DESCRIPTION OF THE TASK
Answer these questions using the BMJ editorial on patient partnership below.
1. What cancer did Dave deBronkart survive?
2. What share of all patients with rheumatoid disease in the United States does Kelly Young's blog reach?
3. Who is the BMJ's patient editor?

READING TEXT
§

By Fiona Godlee editor, BMJ (British Medical Journal)
Last month we published a plea from Dave deBronkart (also known as e-Patient Dave) to “let patients help.” As a survivor of stage IV, grade 4 renal cell carcinoma, he described how the online patient community helped save his life (BMJ 2013;346:f1990). His aim is nothing less than to revolutionise the relationship between patients and healthcare providers.
“Please,” he wrote, “let patients help improve healthcare. Let patients help steer our decisions, strategic and practical. Let patients help define what value in medicine is.”
This week we hear from another e-Patient, Kelly Young, who tells us why she became “a rheumatoid arthritis warrior” (doi:10.1136/bmj.f2901). Her blog, rawarrior.com, was born of the realisation that her doctors were stumped and that she needed to take responsibility for understanding her condition and deciding about her care. The blog now reaches nearly 2% of all patients with rheumatoid disease in the United States and, according to Young, is changing the way doctors as well as patients think about the disease.
The language of revolution and war may seem excessively violent, but it reflects the sense that even internet empowered patients feel they must fight to be heard, to get access to information, and to have their say in treatment decisions.
The BMJ is a journal for doctors. Over the years we have resisted the temptation to widen our sights to include patients among our target readership, although we know that many of our online readers are patients and members of the public. Despite its name, our series of Patient Journey articles is not designed for patients.
As recently summarised by the BMJ’s patient editor, Peter Lapsley (BMJ 2013;346:f1988), these articles aim to give our medical readers new insights into patients’ experiences of illness and treatment in order to improve care.
But Young, deBronkart, and others like them are looking for something more than simply more empathetic doctors. They want partnership on an equal footing. And it’s this shift that the BMJ now wants to champion, working with colleagues at the Mayo clinic and others. As several of us ask in an Editorial this week, how better to improve care than to enlist the help of those whom the system is intended to serve?
Achieving such a partnership is a challenge. Years of paternalism have left doctors and patients unprepared for a different type of interaction. Time and other pressures may seem to justify current ways of working. But what if taking steps to bridge the divide between doctors and patients really did result in better, less costly, more effective care? There is a growing evidence base to suggest that it will. Ten years ago, we published a theme issue on partnering with patients (www.bmj.com/content/326/7402), and other articles published before and since are now gathered in a collection on bmj.com (www.bmj.com/bmj-series/shared-decision-making). To encourage further research and thinking in this area, the BMJ plans a call for papers for a conference and theme issue on participatory care next year.
More information will follow shortly. Meanwhile, we are recruiting a panel of patients and doctors to help us think about how we can reflect the shift to patient partnership. I’d welcome your thoughts.

§

PROVIDED RECORDS

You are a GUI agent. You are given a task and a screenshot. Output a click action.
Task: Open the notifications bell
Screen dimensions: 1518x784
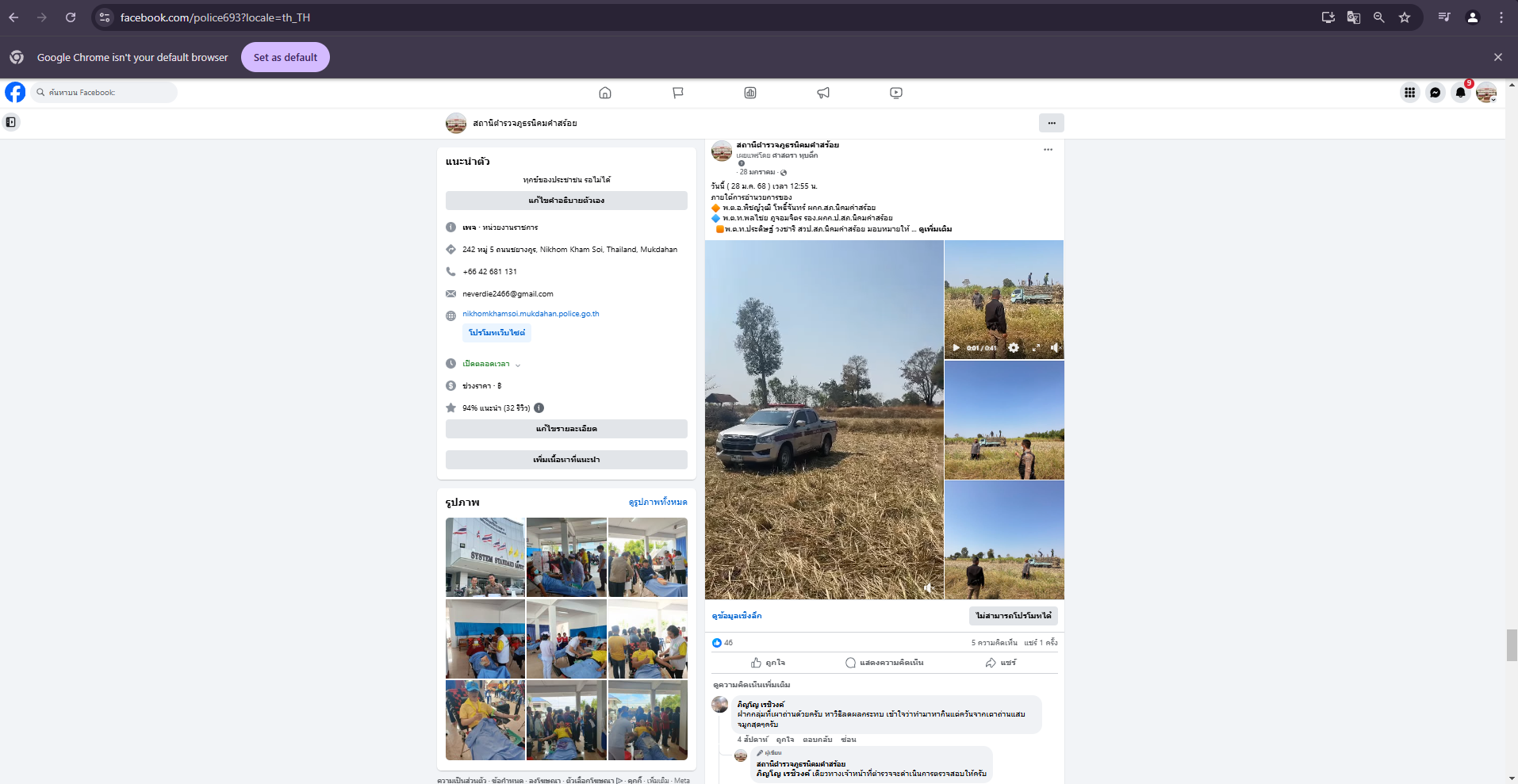[x=1460, y=93]

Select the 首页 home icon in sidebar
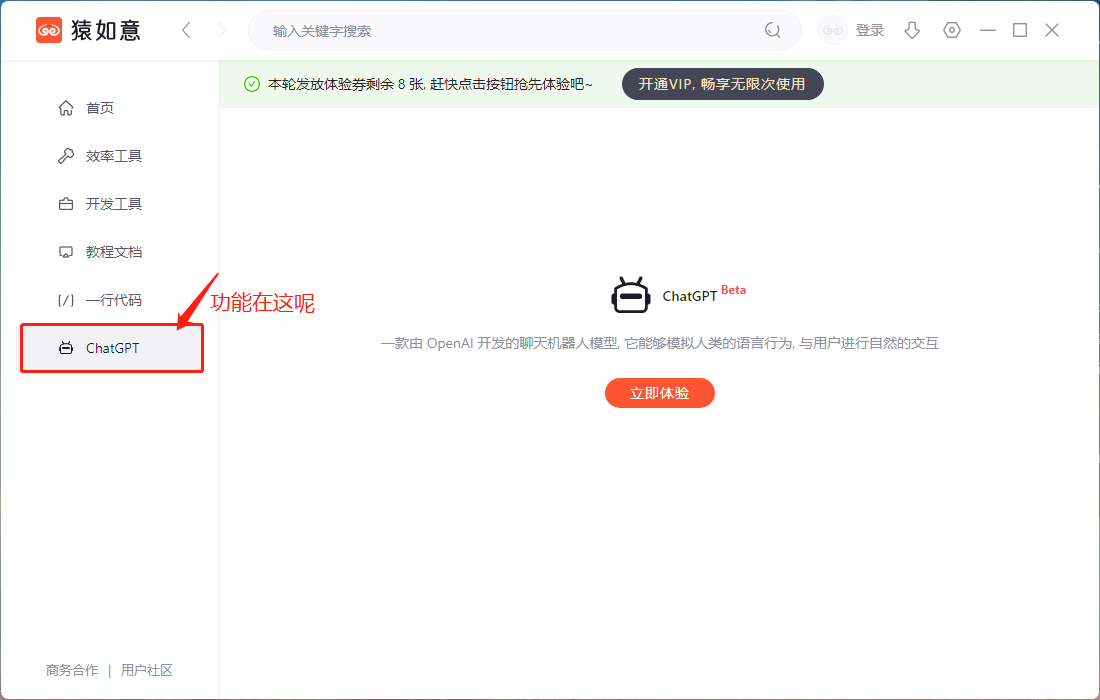coord(65,107)
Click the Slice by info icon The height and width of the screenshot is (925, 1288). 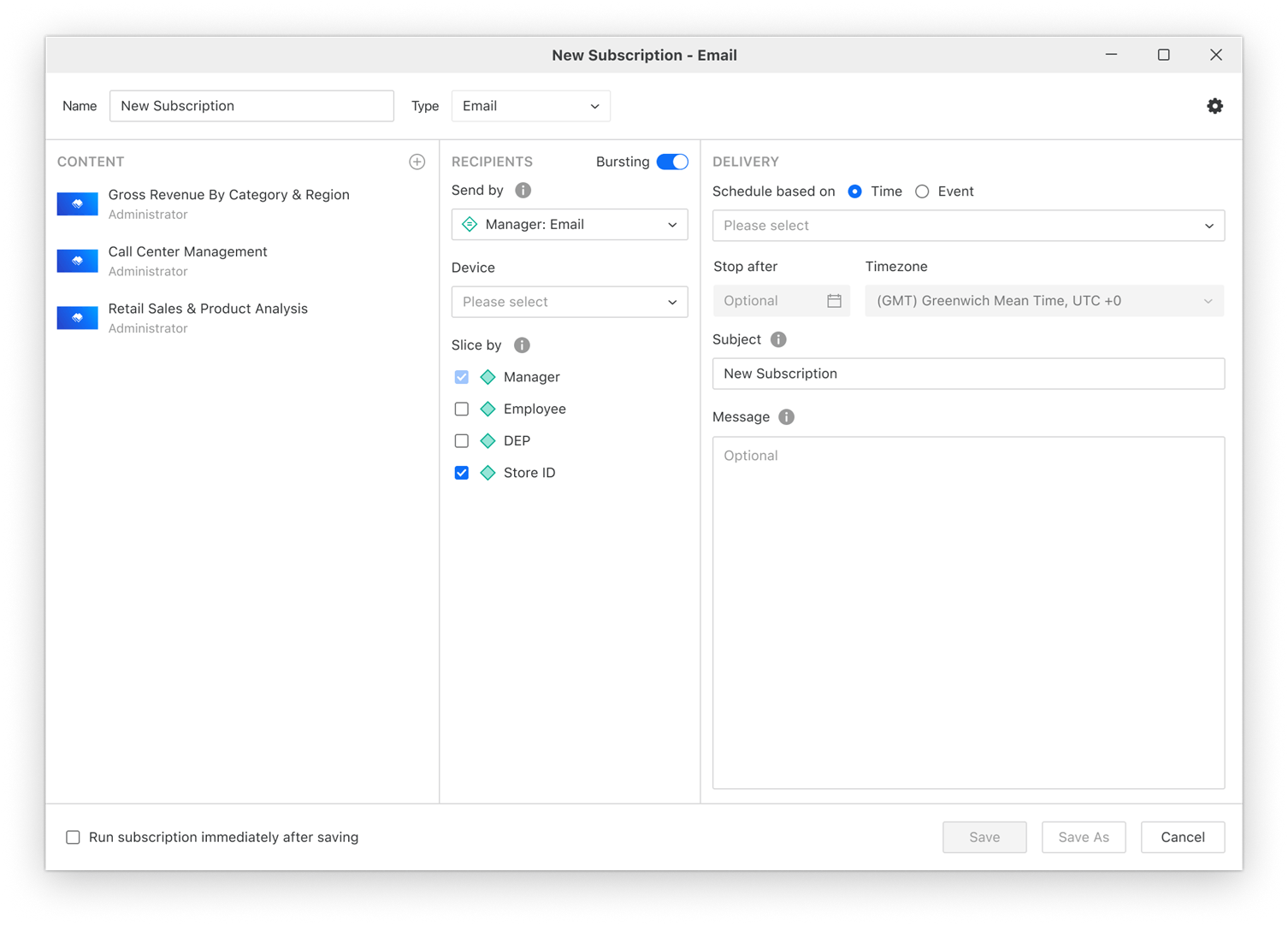coord(522,345)
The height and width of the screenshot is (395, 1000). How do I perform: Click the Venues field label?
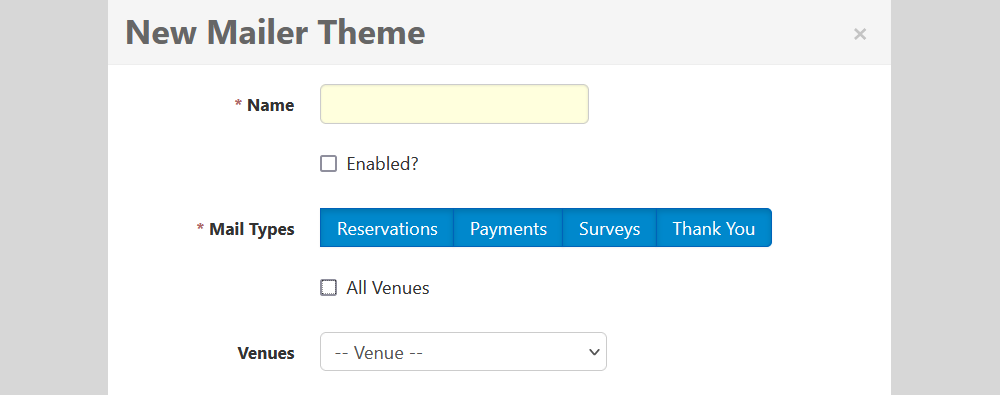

§

PROBLEM SOLUTION
1. Stage IV, grade 4 renal cell carcinoma.
2. Nearly 2%.
3. Peter Lapsley.